Capital expenditure: The strategy of boosting on-budget capital expenditure should be kept up (we expect ₹5.5-6.0 trillion allocation for 2022-23; it was ₹5.5 trillion in 2021-22), which will likely help propel the private-sector investment cycle from the second half of 2022-23, once capacity utilization starts improving on the back of a stronger demand recovery. The quality of fiscal spending matters in the medium term. An indicator to track in this regard is the revenue deficit/ fiscal deficit ratio (lower the ratio, the better). Since 2016-17 (when it was at a low of 59.1%), this has moved up to over 75% currently, indicating a deterioration in the quality of fiscal spending even before the pandemic struck India. We expect the authorities to aim at lowering this ratio gradually once the pandemic-related emergency spending requirement reduces.
Time to focus on improving execution efficacy: Several reforms related to supply-side improvement, boosting local manufacturing (production-linked incentive schemes), fostering an entrepreneurial spirit, accelerating urbanization, asset monetization and privatization have already been announced over the last few years. At this stage, it is important to execute these growth-and-productivity enhancing reforms effectively, rather than announce any new reforms.
Targeted demand support: While the budget would seek to create jobs, it must be done in a way that inflation does not spiral out of control. A prudent balance between capital and consumption expenditure will need to be kept, even as targeted demand support is provided for poorer sections of society and micro, small and medium enterprises. This is important to keep inflation from rising above the 6% threshold and make the economy more resilient over the near- and medium-terms.

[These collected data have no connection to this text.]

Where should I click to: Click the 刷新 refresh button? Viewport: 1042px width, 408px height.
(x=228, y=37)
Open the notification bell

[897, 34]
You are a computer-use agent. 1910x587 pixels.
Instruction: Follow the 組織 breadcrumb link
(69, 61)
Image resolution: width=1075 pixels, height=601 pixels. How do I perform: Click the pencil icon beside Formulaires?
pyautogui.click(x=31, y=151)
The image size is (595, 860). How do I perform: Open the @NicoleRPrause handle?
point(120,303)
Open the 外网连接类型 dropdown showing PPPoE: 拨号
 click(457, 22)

Disinvestment: If the initial public offer of Life Insurance Corp of India fails to materialize by end-March, the 2021-22 disinvestment target of ₹1.75 trillion will see a large shortfall, but the pipeline for 2022-23 will then look much better. While uncertainty looms at this stage over the final outcome, the government will factor in at least ₹1.5 trillion as disinvestment proceeds for 2022-23.
Bond index inclusion: We expect the budget to propose the necessary changes in tax laws that may allow India to become part of global bond indices. If this is done, it is reasonable to expect index providers to announce India’s inclusion in bond indices sometime in the first half of 2022-23.

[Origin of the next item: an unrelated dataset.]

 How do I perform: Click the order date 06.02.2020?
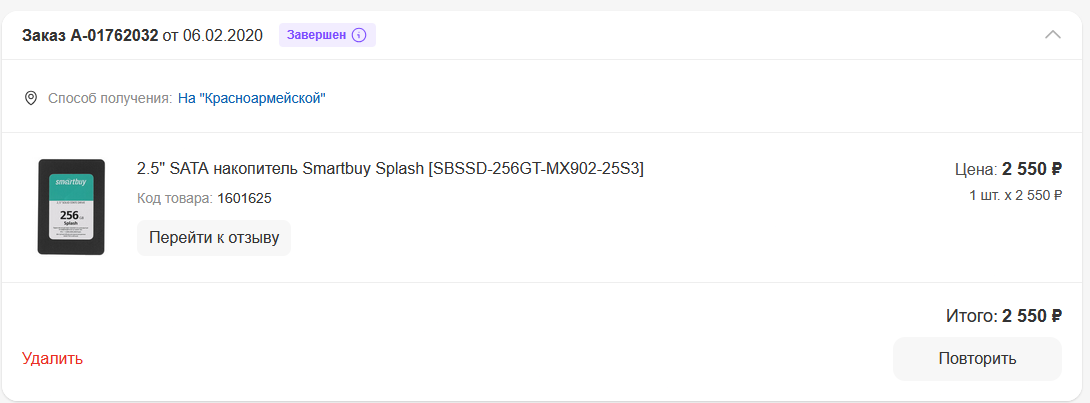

Small savings: 26% of the fiscal deficit will likely be funded through small savings, in line with the trend of the past few years.
Market stabilization bonds: The budget is likely to make an allocation for market stabilization bonds (MSBs) of about ₹1.5-2 trillion to help the Reserve Bank of India withdraw surplus liquidity from the system through 2022-23.
Sector-specific: The health sector is likely to get top priority, and the potential for a booster shot to be made available to the country’s entire eligible adult population (at some point) means that the allocation for this sector will need to stay high for 2022-23. In the 2021-22 budget, ₹350 billion was allocated particularly for vaccination-related costs.
No major tax cuts are expected for corporates and households, as tax rates have already been lowered in previous budgets. But an increase in the basic tax exemption limit (from ₹250,000 currently) for individual taxpayers is possible to place more disposable income in the hands of people and boost consumption.
The allocation for agriculture and rural development is expected to remain high. The National Rural Employment Guarantee scheme allocation was about ₹1 trillion in 2020-21 and 2021-22, which may rise to ₹1.5 trillion in 2022-23.The budget will likely keep its allocation high for the MSME, tourism, travel and housing sectors, which have been hurt badly by multiple waves of the pandemic.